_Aufgabe_:
Übersetze bitte aus der folgenden Konzertkritik diesen Satz ins Englische: „Spürt man da die leichte Hemmung eines feinen Kammermusikers, der sich nicht gern in den Vordergrund drängt?“

_Artikel_:
════

Nachwuchs ist das nicht, sondern Crème de la crème.
Ungewöhnlich für Spectrum: Der erste Teil ist diesmal ein Klavierrezital. Der Pianist Eldar Nebolsin, gebürtig in Taschkent und jugendlich wirkender Professor an der HfM Hanns Eisler, spielt Sieben Fantasien op. 116. Vollblütiger, dunkel rauschender Spät-Brahms ist das, der aber doch ein wenig vorbeizurauschen droht. Obwohl ausdrucksvoll, technisch stark sowieso, könnte der Konzertgänger sich einzelne Töne, gewisse Momente stärker ausgekostet vorstellen, um größere Spannung zu erzeugen.
Spürt man da die leichte Hemmung eines feinen Kammermusikers, der sich nicht gern in den Vordergrund drängt?
Das gewisse Etwas, das der Konzertgänger sich bei Brahms wünschte, ist dann da in Robert Schumanns Fantasie C-Dur op. 17. Selbst gegenüber der Erinnerung an Grigory Sokolov (in Berlin und Bozen) und Maurizio Pollini im letzten Jahr besteht Nebolsins lebendige, leidenschaftliche Interpretation mit ihren klar konturierten Themen, leuchtenden Farben, delikaten Trillern; der zweite Satz mit Drive, ohne zu dröhnen, der dritte Satz durchweg leise, ohne je ins Undeutliche zu geraten.
Doch ganz daheim scheint Nebolsin im musikalischen Miteinander. Das ist aber auch ein Team, mit dem er nach der Pause Johannes Brahms‘ Klavierquintett f-Moll op. 34 aufführt! An der ersten Geige Guy Braunstein, der sein Dasein als gescheiterter Kammermusiker (anders gesagt: Konzertmeister der Berliner Philharmoniker) an den Nagel gehängt hat, um solche Sachen zu machen wie hier. An der zweiten Geige der Russe Boris Brovtsyn mit, wie stets, traumhaft schönem Ton. An der Bratsche die umwerfende Amerikanerin Jennifer Stumm – welche Intonation, welche Intensität. Am Cello Boris Andrianov mit singendem, üppigem Ton.

════

_Vorliegende Datensätze_:
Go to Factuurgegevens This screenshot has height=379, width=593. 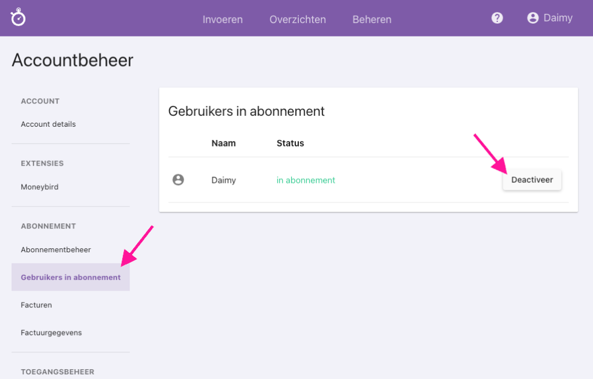(51, 333)
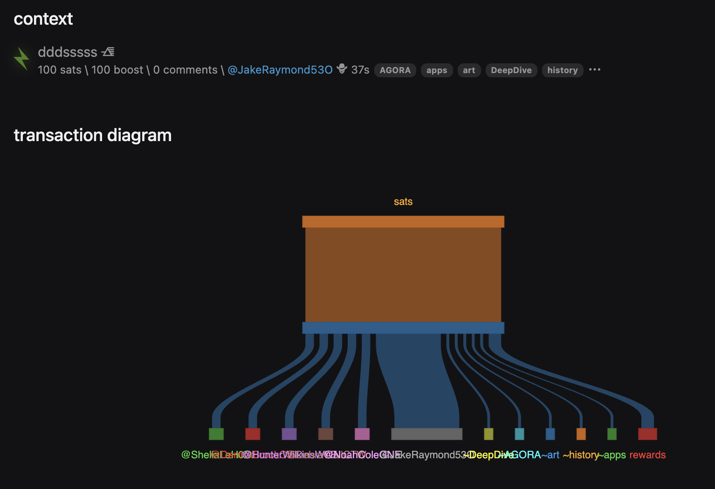Open the DeepDive territory badge
The image size is (715, 489).
point(511,70)
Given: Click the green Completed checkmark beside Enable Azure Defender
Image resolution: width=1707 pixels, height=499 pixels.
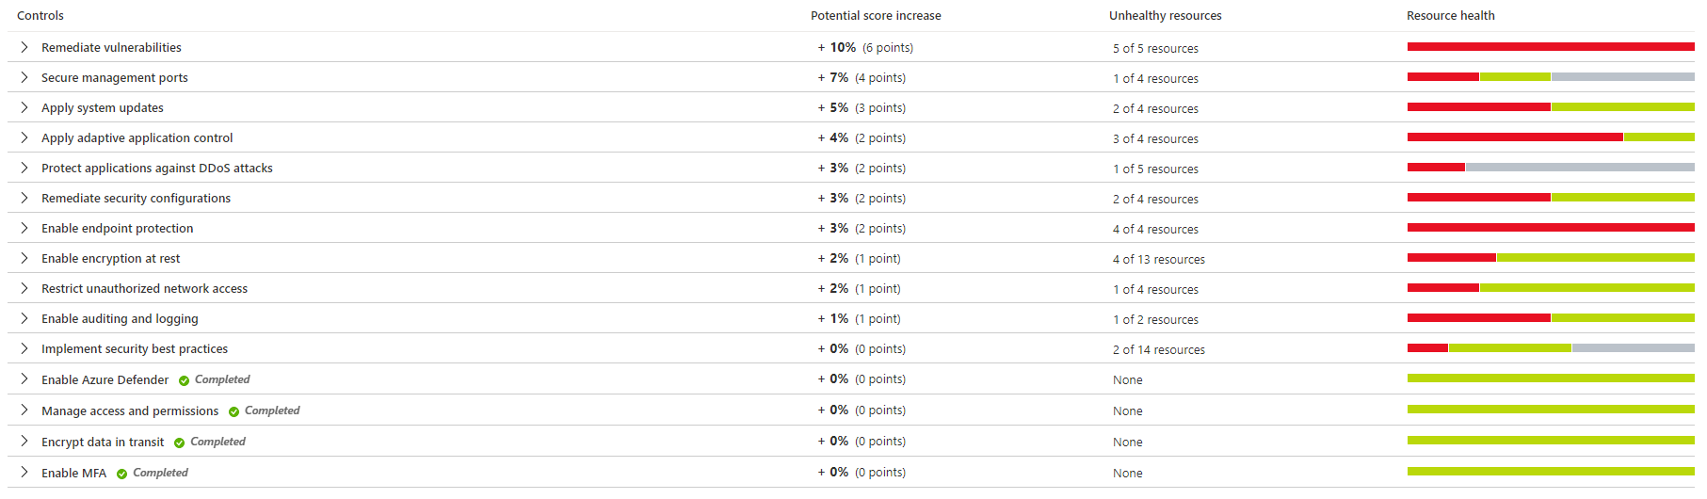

════

_Antwort_:
Does one sense here the slight reticence of a refined chamber musician who does not like to push himself into the foreground?